• Task to carry out:
Everything from the first line of the records below through the line containing "Task: Add a new line with Add line button" is to be retyped exactly; leave out the rest.

──────── Input records

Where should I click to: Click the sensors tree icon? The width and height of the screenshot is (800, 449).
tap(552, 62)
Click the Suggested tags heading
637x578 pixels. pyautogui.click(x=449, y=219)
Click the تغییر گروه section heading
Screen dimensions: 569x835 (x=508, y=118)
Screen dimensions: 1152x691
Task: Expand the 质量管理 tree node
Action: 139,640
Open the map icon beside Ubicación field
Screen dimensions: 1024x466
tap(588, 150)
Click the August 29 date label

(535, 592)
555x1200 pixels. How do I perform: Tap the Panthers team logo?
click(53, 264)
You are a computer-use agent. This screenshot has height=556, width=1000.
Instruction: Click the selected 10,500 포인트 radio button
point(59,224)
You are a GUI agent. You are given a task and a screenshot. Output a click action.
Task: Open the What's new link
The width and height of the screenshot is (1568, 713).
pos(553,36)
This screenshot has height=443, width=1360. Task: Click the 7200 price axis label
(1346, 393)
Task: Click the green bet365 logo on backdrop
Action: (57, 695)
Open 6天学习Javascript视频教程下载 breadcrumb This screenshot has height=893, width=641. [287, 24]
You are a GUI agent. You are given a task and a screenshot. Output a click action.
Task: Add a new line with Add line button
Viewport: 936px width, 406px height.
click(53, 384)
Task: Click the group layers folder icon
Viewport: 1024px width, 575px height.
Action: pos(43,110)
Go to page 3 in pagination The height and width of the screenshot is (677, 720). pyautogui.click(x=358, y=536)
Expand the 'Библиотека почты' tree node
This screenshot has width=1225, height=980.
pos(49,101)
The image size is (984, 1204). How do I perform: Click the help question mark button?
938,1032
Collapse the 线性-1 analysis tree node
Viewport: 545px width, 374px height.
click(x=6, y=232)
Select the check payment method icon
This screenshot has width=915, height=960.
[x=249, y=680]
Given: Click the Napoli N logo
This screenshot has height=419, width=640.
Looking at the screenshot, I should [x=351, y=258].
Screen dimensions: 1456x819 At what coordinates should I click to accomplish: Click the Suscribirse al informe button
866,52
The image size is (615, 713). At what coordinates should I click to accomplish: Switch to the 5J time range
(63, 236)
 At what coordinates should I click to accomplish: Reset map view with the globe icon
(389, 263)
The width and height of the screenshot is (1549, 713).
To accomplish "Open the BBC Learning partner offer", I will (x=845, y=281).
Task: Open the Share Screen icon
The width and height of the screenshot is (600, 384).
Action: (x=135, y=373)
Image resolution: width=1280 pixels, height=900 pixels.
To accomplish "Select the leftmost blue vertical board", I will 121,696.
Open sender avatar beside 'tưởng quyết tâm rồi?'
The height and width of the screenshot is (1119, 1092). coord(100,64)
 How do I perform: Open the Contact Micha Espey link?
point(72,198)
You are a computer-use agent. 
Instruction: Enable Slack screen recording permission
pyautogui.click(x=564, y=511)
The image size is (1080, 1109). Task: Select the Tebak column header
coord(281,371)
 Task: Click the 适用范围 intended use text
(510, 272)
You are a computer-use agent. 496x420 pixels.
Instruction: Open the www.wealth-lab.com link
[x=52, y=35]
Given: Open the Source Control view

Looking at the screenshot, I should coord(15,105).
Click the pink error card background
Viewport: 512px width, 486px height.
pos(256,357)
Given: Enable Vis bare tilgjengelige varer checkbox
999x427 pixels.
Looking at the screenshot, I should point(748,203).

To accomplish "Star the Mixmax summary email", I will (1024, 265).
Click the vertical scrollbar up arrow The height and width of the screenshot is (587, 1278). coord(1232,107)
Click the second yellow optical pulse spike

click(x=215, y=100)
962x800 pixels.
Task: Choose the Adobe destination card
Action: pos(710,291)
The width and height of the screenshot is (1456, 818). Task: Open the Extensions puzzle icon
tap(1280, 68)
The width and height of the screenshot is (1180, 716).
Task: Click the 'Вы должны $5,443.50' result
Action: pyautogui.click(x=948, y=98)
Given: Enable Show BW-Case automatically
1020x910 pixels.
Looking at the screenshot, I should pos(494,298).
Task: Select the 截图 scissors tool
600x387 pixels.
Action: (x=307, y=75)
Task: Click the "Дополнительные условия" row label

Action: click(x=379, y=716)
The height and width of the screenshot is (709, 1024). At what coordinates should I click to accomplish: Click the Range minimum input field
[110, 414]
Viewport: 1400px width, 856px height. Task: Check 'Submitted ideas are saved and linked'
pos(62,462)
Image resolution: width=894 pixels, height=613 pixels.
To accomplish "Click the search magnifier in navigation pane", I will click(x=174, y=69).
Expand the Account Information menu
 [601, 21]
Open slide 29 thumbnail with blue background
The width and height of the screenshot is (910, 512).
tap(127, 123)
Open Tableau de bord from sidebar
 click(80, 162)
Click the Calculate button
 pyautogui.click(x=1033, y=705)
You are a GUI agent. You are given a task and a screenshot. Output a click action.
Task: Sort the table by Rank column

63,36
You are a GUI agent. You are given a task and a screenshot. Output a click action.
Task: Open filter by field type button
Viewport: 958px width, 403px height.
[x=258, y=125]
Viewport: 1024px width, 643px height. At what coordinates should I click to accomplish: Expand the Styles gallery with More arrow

────────────────

• Answer to the exercise:
Where should I click to: Click the sensors tree icon? The width and height of the screenshot is (800, 449).
tap(552, 62)
Click the Suggested tags heading
637x578 pixels. pyautogui.click(x=449, y=219)
Click the تغییر گروه section heading
Screen dimensions: 569x835 (x=508, y=118)
Screen dimensions: 1152x691
Task: Expand the 质量管理 tree node
Action: 139,640
Open the map icon beside Ubicación field
Screen dimensions: 1024x466
tap(588, 150)
Click the August 29 date label

(535, 592)
555x1200 pixels. How do I perform: Tap the Panthers team logo?
click(53, 264)
You are a computer-use agent. This screenshot has height=556, width=1000.
Instruction: Click the selected 10,500 포인트 radio button
point(59,224)
You are a GUI agent. You are given a task and a screenshot. Output a click action.
Task: Open the What's new link
The width and height of the screenshot is (1568, 713).
pos(553,36)
This screenshot has height=443, width=1360. Task: Click the 7200 price axis label
(1346, 393)
Task: Click the green bet365 logo on backdrop
Action: (57, 695)
Open 6天学习Javascript视频教程下载 breadcrumb This screenshot has height=893, width=641. [287, 24]
You are a GUI agent. You are given a task and a screenshot. Output a click action.
Task: Add a new line with Add line button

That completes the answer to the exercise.